Dataset rows
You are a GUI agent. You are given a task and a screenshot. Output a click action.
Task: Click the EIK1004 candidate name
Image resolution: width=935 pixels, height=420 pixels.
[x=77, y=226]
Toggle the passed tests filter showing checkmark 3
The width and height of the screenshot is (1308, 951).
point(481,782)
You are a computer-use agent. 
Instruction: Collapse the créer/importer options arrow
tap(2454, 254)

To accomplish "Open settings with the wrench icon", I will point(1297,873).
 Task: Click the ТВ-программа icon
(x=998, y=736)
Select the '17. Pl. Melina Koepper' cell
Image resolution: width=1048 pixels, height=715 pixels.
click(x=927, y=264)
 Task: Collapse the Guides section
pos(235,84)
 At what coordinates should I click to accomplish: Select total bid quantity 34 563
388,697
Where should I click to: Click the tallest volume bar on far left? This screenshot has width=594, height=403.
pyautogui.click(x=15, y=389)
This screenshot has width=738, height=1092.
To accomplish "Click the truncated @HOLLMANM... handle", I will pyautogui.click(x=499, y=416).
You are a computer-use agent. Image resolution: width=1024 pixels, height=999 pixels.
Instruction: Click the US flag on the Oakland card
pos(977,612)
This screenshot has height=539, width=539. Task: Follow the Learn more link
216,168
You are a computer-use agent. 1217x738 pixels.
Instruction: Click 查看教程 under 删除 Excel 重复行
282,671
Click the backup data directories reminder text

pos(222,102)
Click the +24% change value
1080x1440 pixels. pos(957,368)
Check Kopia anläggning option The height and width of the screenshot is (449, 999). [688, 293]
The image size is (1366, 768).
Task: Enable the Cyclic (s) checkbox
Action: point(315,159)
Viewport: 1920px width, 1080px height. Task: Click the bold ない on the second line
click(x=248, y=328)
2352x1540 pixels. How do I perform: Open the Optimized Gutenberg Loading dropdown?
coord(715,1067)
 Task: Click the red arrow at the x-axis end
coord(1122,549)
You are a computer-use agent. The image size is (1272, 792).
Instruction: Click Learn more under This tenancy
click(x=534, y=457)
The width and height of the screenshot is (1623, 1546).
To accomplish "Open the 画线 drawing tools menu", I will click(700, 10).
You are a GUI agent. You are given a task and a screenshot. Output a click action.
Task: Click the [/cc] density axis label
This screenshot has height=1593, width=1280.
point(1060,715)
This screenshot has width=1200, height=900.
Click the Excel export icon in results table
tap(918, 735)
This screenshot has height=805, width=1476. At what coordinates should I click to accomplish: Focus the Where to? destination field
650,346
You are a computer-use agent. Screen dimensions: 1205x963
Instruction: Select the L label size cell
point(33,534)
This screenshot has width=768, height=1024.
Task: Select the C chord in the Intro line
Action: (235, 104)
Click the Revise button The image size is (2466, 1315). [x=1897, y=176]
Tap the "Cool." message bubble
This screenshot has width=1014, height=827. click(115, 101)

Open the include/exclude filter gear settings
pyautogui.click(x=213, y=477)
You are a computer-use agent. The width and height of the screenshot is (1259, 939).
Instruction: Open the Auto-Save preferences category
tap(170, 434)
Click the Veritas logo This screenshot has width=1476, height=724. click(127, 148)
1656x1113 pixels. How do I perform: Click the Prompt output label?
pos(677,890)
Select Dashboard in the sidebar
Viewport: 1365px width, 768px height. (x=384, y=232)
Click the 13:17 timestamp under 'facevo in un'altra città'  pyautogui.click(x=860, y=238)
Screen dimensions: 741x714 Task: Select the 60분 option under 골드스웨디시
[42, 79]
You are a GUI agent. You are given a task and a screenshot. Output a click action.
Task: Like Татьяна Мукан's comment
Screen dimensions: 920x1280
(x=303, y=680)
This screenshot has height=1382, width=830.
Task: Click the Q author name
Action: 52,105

To do
Copy out all of the entries above line for line, with no changes.

The answer
You are a GUI agent. You are given a task and a screenshot. Output a click action.
Task: Click the EIK1004 candidate name
Image resolution: width=935 pixels, height=420 pixels.
[x=77, y=226]
Toggle the passed tests filter showing checkmark 3
The width and height of the screenshot is (1308, 951).
point(481,782)
You are a computer-use agent. 
Instruction: Collapse the créer/importer options arrow
tap(2454, 254)

To accomplish "Open settings with the wrench icon", I will point(1297,873).
 Task: Click the ТВ-программа icon
(x=998, y=736)
Select the '17. Pl. Melina Koepper' cell
Image resolution: width=1048 pixels, height=715 pixels.
click(x=927, y=264)
 Task: Collapse the Guides section
pos(235,84)
 At what coordinates should I click to accomplish: Select total bid quantity 34 563
388,697
Where should I click to: Click the tallest volume bar on far left? This screenshot has width=594, height=403.
pyautogui.click(x=15, y=389)
This screenshot has width=738, height=1092.
To accomplish "Click the truncated @HOLLMANM... handle", I will pyautogui.click(x=499, y=416).
You are a computer-use agent. Image resolution: width=1024 pixels, height=999 pixels.
Instruction: Click the US flag on the Oakland card
pos(977,612)
This screenshot has height=539, width=539. Task: Follow the Learn more link
216,168
You are a computer-use agent. 1217x738 pixels.
Instruction: Click 查看教程 under 删除 Excel 重复行
282,671
Click the backup data directories reminder text

pos(222,102)
Click the +24% change value
1080x1440 pixels. pos(957,368)
Check Kopia anläggning option The height and width of the screenshot is (449, 999). [688, 293]
The image size is (1366, 768).
Task: Enable the Cyclic (s) checkbox
Action: point(315,159)
Viewport: 1920px width, 1080px height. Task: Click the bold ない on the second line
click(x=248, y=328)
2352x1540 pixels. How do I perform: Open the Optimized Gutenberg Loading dropdown?
coord(715,1067)
 Task: Click the red arrow at the x-axis end
coord(1122,549)
You are a computer-use agent. The image size is (1272, 792).
Instruction: Click Learn more under This tenancy
click(x=534, y=457)
The width and height of the screenshot is (1623, 1546).
To accomplish "Open the 画线 drawing tools menu", I will click(700, 10).
You are a GUI agent. You are given a task and a screenshot. Output a click action.
Task: Click the [/cc] density axis label
This screenshot has height=1593, width=1280.
point(1060,715)
This screenshot has width=1200, height=900.
Click the Excel export icon in results table
tap(918, 735)
This screenshot has height=805, width=1476. At what coordinates should I click to accomplish: Focus the Where to? destination field
650,346
You are a computer-use agent. Screen dimensions: 1205x963
Instruction: Select the L label size cell
point(33,534)
This screenshot has width=768, height=1024.
Task: Select the C chord in the Intro line
Action: (235, 104)
Click the Revise button The image size is (2466, 1315). [x=1897, y=176]
Tap the "Cool." message bubble
This screenshot has width=1014, height=827. click(115, 101)

Open the include/exclude filter gear settings
pyautogui.click(x=213, y=477)
You are a computer-use agent. The width and height of the screenshot is (1259, 939).
Instruction: Open the Auto-Save preferences category
tap(170, 434)
Click the Veritas logo This screenshot has width=1476, height=724. click(127, 148)
1656x1113 pixels. How do I perform: Click the Prompt output label?
pos(677,890)
Select Dashboard in the sidebar
Viewport: 1365px width, 768px height. (x=384, y=232)
Click the 13:17 timestamp under 'facevo in un'altra città'  pyautogui.click(x=860, y=238)
Screen dimensions: 741x714 Task: Select the 60분 option under 골드스웨디시
[42, 79]
You are a GUI agent. You are given a task and a screenshot. Output a click action.
Task: Like Татьяна Мукан's comment
Screen dimensions: 920x1280
(x=303, y=680)
This screenshot has height=1382, width=830.
Task: Click the Q author name
Action: 52,105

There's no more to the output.